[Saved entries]
::::
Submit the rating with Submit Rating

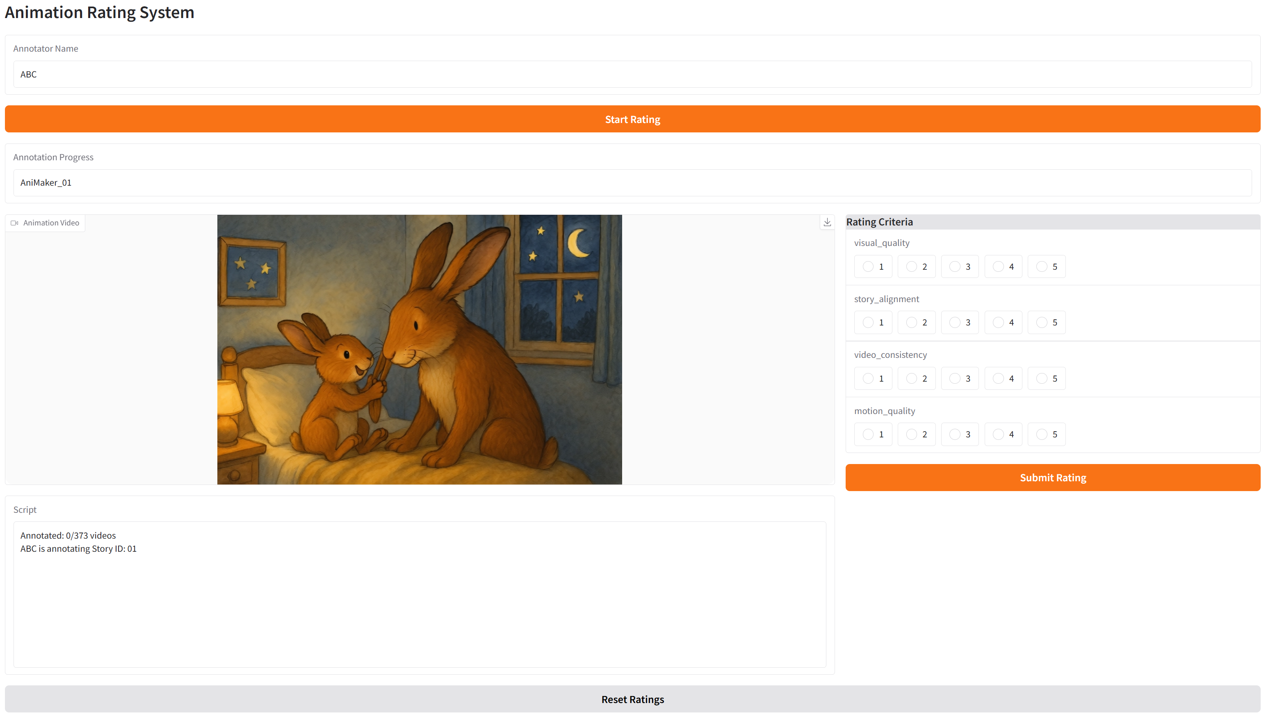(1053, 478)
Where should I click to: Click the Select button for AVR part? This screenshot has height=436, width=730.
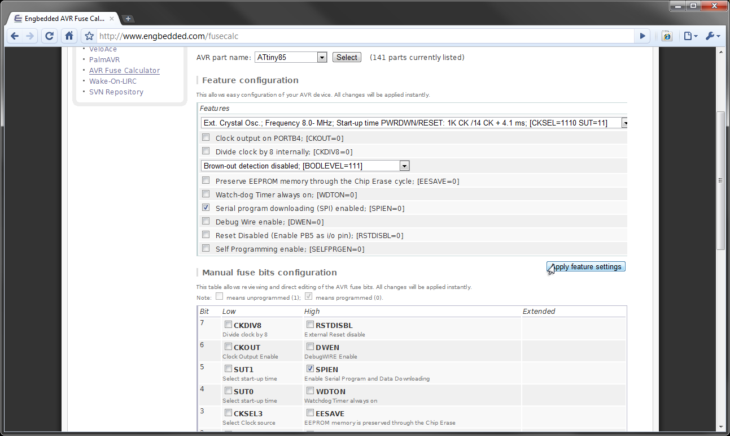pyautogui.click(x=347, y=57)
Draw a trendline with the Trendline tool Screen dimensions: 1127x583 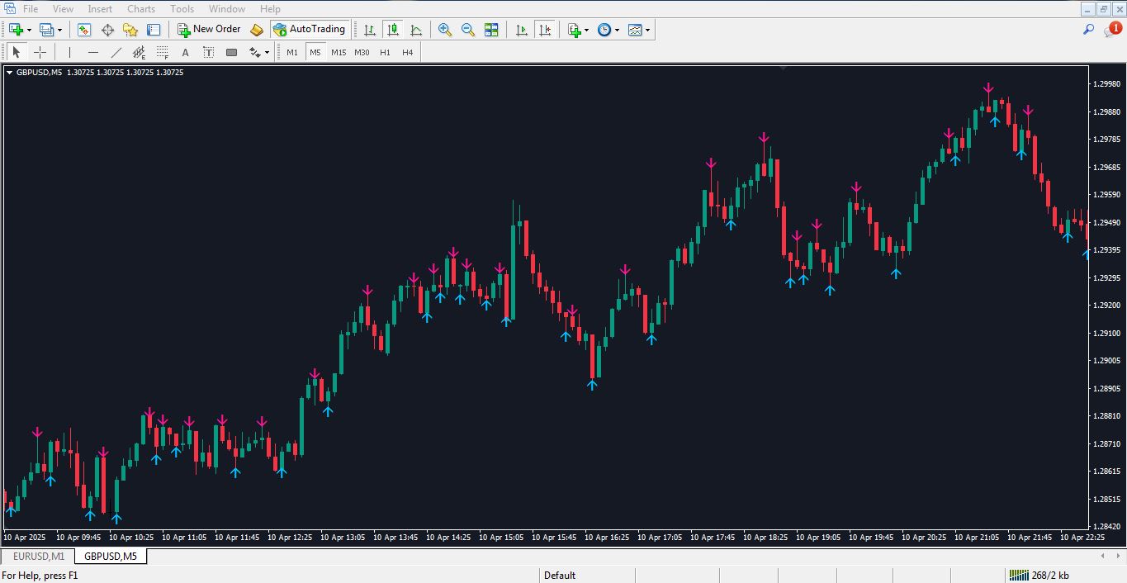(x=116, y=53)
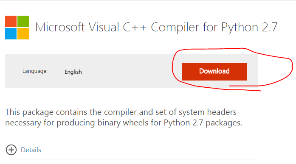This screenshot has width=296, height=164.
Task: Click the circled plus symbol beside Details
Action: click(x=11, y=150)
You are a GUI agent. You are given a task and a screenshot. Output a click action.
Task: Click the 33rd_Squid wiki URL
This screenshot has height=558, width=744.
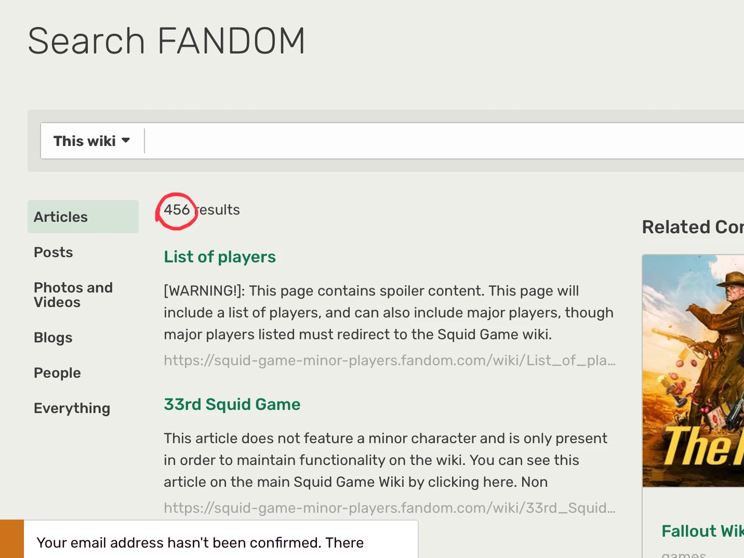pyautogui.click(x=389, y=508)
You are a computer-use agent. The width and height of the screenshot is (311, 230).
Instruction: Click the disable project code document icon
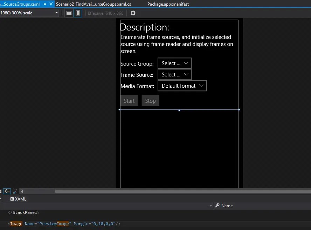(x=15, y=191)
::::
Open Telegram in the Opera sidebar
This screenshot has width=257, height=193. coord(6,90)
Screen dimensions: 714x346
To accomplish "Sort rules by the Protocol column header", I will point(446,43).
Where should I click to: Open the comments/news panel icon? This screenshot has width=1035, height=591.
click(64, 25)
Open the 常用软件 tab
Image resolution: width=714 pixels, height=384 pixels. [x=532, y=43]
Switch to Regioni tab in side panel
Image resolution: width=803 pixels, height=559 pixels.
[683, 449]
::::
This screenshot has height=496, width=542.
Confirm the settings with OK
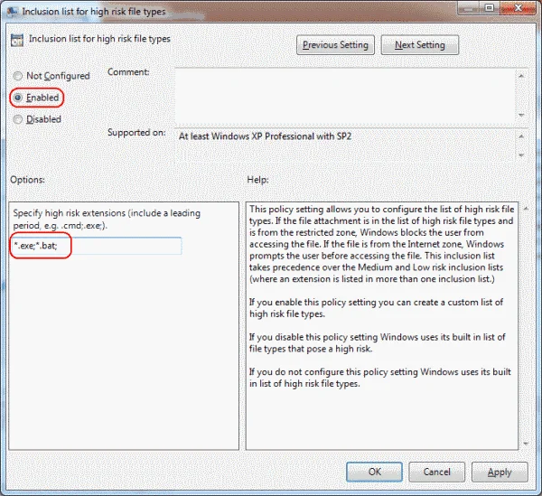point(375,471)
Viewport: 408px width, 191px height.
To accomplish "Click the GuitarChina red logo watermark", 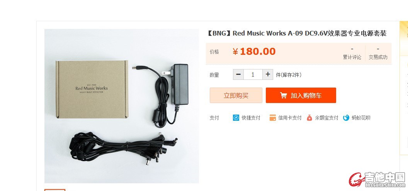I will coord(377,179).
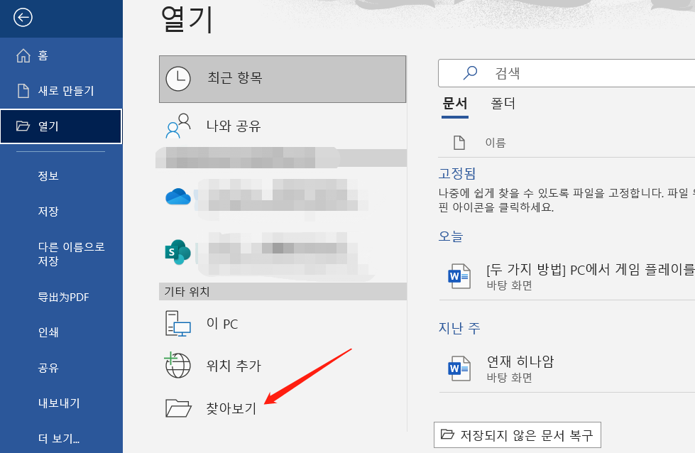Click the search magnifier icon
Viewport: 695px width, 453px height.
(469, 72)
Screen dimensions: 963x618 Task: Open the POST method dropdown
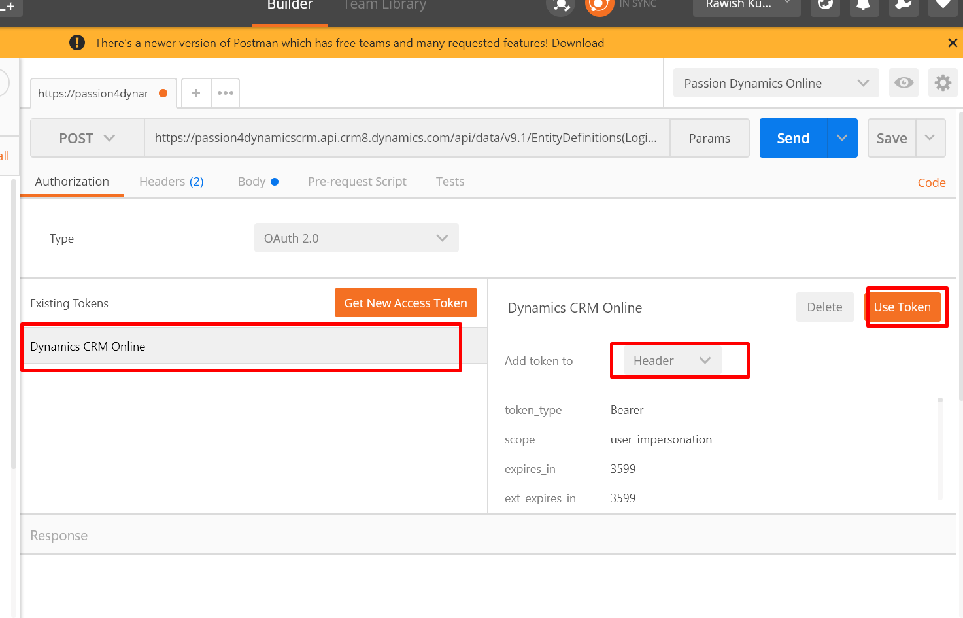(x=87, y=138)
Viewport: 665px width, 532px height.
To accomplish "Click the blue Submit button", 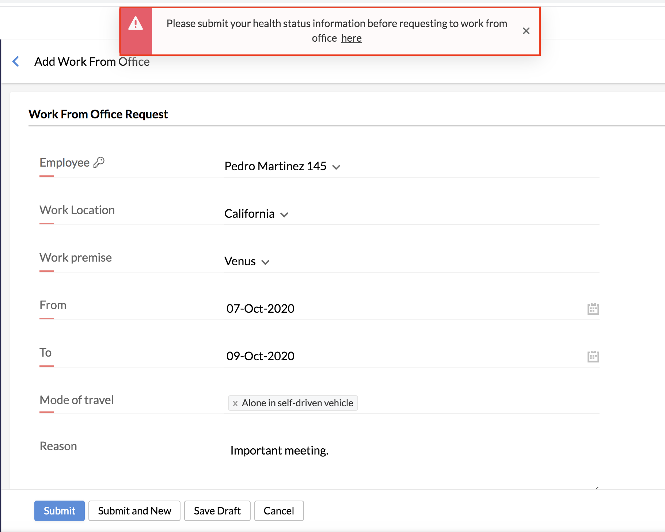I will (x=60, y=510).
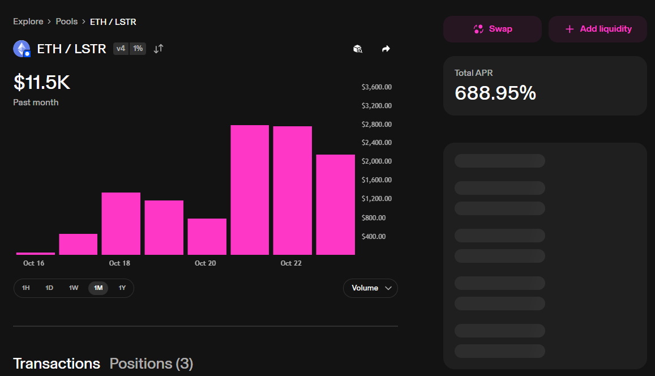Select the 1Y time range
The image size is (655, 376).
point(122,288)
::::
[To do] Scan the data above. Return every line with "agent" in it.

[Answer to the exercise]
You are a GUI agent. You are given a task and a screenshot. Output a click action.
You are a computer-use agent. The width and height of the screenshot is (311, 230).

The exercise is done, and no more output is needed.